▶ REQUIRED ACTION
Retype the data below in full, keeping every character as it is.

▶ RECORDED INFORMATION
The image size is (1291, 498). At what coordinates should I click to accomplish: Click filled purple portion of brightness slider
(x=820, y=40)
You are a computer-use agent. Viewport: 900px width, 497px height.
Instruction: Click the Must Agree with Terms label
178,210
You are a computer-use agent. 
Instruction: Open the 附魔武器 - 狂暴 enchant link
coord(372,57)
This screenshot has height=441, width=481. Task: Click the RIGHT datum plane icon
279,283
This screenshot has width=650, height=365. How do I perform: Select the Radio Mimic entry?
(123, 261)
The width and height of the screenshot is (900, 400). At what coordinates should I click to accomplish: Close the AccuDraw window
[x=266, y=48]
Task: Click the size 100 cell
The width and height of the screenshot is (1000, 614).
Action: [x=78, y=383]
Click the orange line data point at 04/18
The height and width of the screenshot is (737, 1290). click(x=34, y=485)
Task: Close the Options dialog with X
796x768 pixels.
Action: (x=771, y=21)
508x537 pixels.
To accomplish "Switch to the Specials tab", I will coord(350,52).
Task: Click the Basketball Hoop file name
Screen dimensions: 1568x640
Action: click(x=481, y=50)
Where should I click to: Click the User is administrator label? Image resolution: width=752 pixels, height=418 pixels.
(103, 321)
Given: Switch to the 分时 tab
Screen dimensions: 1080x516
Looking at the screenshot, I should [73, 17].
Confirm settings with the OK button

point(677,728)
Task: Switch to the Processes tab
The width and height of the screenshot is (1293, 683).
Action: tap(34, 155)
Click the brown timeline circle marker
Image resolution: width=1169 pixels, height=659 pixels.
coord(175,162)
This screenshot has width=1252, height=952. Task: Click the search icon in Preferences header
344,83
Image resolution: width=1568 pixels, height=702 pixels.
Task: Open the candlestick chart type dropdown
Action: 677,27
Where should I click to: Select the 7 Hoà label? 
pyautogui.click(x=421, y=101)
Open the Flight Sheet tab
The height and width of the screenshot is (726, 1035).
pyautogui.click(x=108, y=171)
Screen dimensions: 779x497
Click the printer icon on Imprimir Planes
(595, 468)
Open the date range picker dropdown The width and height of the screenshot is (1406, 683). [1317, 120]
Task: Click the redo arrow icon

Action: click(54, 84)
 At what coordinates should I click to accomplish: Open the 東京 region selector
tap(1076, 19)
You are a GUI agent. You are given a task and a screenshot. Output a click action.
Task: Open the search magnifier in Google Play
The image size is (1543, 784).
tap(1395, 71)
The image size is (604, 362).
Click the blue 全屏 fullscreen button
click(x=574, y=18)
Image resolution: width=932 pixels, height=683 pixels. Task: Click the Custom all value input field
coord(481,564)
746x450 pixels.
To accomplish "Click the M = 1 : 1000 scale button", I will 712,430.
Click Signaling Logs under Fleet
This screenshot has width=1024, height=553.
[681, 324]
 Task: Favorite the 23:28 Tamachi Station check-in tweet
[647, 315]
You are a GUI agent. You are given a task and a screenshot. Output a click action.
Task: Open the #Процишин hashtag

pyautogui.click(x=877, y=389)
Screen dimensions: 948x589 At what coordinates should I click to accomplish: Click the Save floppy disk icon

▶ RESPONSE
The image size is (1291, 498). At what coordinates should I click to accomplish: Click filled purple portion of brightness slider
(x=820, y=40)
You are a computer-use agent. Viewport: 900px width, 497px height.
Instruction: Click the Must Agree with Terms label
178,210
You are a computer-use agent. 
Instruction: Open the 附魔武器 - 狂暴 enchant link
coord(372,57)
This screenshot has height=441, width=481. Task: Click the RIGHT datum plane icon
279,283
This screenshot has width=650, height=365. How do I perform: Select the Radio Mimic entry?
(123, 261)
The width and height of the screenshot is (900, 400). At what coordinates should I click to accomplish: Close the AccuDraw window
[x=266, y=48]
Task: Click the size 100 cell
The width and height of the screenshot is (1000, 614).
Action: [x=78, y=383]
Click the orange line data point at 04/18
The height and width of the screenshot is (737, 1290). click(x=34, y=485)
Task: Close the Options dialog with X
796x768 pixels.
Action: (x=771, y=21)
508x537 pixels.
To accomplish "Switch to the Specials tab", I will coord(350,52).
Task: Click the Basketball Hoop file name
Screen dimensions: 1568x640
Action: click(x=481, y=50)
Where should I click to: Click the User is administrator label? Image resolution: width=752 pixels, height=418 pixels.
(103, 321)
Given: Switch to the 分时 tab
Screen dimensions: 1080x516
Looking at the screenshot, I should [73, 17].
Confirm settings with the OK button

point(677,728)
Task: Switch to the Processes tab
The width and height of the screenshot is (1293, 683).
Action: tap(34, 155)
Click the brown timeline circle marker
Image resolution: width=1169 pixels, height=659 pixels.
coord(175,162)
This screenshot has width=1252, height=952. Task: Click the search icon in Preferences header
344,83
Image resolution: width=1568 pixels, height=702 pixels.
Task: Open the candlestick chart type dropdown
Action: 677,27
Where should I click to: Select the 7 Hoà label? 
pyautogui.click(x=421, y=101)
Open the Flight Sheet tab
The height and width of the screenshot is (726, 1035).
pyautogui.click(x=108, y=171)
Screen dimensions: 779x497
Click the printer icon on Imprimir Planes
(595, 468)
Open the date range picker dropdown The width and height of the screenshot is (1406, 683). [1317, 120]
Task: Click the redo arrow icon

Action: click(54, 84)
 At what coordinates should I click to accomplish: Open the 東京 region selector
tap(1076, 19)
You are a GUI agent. You are given a task and a screenshot. Output a click action.
Task: Open the search magnifier in Google Play
The image size is (1543, 784).
tap(1395, 71)
The image size is (604, 362).
Click the blue 全屏 fullscreen button
click(x=574, y=18)
Image resolution: width=932 pixels, height=683 pixels. Task: Click the Custom all value input field
coord(481,564)
746x450 pixels.
To accomplish "Click the M = 1 : 1000 scale button", I will 712,430.
Click Signaling Logs under Fleet
This screenshot has width=1024, height=553.
[681, 324]
 Task: Favorite the 23:28 Tamachi Station check-in tweet
[647, 315]
You are a GUI agent. You are given a task and a screenshot. Output a click action.
Task: Open the #Процишин hashtag

pyautogui.click(x=877, y=389)
Screen dimensions: 948x589 At what coordinates should I click to accomplish: Click the Save floppy disk icon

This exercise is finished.